Admittedly, the promotion wasn't great and being downsized from a Butlins weekender to two nights at the teeny IndigO2 had to hurt, but after a lively display of everything from meditative ballads to krumping stompers, this festival has proved that the scene is on the rise.

Roger Samuels initiated the proceedings, and his soothing acoustic music set the precedent for Friday, which was largely attended by a mature black crowd accustomed to the idiosyncrasies of church life – so at times, hands were raised in reverence, and the occasional "Amen" reverberated around the room. A similar performance from Mark Beswick and Power Praise followed Samuels, before the eclectic Muyiwa and Riversongz appeared.

But when Bishop John Francis and his ginormous choir took to the stage, he enlivened the crowd with a mix of hymns and Nigerian traditionals that got people jumping in the aisles.

Soon after, McClurkin hit the stage, which strobed with the flash of 100 camera phones attesting to his gob-smacking popularity. It's no wonder – the 48-year-old's ability to flow between the theatrical and the sombre is mesmerising.

Saturday's vibe was the flipside, attended by the kind of young folk you'd find at a grime rave on any good day. Unfortunately, Brit acts Four Kornerz and Raymond and Co were rushed on stage before the official start time of 7.30pm, but when Mary Mary took to the stage, their soaring vocals and glossy display warranted the hype.

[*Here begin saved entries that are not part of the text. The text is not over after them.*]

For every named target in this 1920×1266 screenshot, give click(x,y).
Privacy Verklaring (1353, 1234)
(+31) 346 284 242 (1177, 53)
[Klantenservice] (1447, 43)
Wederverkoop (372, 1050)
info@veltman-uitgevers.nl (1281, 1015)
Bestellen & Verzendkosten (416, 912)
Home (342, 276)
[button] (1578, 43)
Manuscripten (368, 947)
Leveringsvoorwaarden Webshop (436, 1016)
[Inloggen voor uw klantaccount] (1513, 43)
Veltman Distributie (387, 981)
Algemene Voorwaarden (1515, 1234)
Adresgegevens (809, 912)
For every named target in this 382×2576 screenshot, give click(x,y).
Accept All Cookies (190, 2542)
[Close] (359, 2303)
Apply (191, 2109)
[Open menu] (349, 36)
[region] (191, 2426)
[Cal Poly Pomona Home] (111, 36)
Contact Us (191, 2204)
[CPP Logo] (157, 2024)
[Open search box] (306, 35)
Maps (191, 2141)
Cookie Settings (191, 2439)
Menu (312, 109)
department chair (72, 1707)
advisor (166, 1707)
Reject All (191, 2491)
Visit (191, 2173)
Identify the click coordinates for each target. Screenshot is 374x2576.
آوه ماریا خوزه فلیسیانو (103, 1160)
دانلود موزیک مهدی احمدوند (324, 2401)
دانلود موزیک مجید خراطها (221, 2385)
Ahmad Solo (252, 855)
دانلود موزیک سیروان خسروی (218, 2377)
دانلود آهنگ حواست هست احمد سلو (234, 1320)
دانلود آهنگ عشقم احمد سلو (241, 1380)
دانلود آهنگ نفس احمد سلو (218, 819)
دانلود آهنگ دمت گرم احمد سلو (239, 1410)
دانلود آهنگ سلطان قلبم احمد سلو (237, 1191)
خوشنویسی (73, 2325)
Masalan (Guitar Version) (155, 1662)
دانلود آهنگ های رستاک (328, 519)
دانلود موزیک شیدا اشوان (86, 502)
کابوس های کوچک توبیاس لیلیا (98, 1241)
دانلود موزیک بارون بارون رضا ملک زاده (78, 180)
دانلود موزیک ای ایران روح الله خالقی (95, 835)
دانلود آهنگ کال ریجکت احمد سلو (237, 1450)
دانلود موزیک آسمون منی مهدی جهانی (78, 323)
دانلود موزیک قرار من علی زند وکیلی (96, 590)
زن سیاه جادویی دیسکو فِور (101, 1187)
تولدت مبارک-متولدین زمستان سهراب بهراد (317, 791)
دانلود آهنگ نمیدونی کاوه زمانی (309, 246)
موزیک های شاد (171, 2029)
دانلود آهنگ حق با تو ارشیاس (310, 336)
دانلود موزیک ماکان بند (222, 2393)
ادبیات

Still, the very best was reserved until the end, and, despite the controversy that surrounds Franklin's brand of gospel – which dabbles heavily in the secular – he offered an explosive set, with his dancing reminiscent of Michael Jackson and Prince before they hit the big 40. "We're trying to show the world God's people aren't dead!" barked the glorified producer at one point – and once the crowd started to mosh violently after soaking up nearly two hours of frantic jams, there was no doubt that gospel is alive and kicking.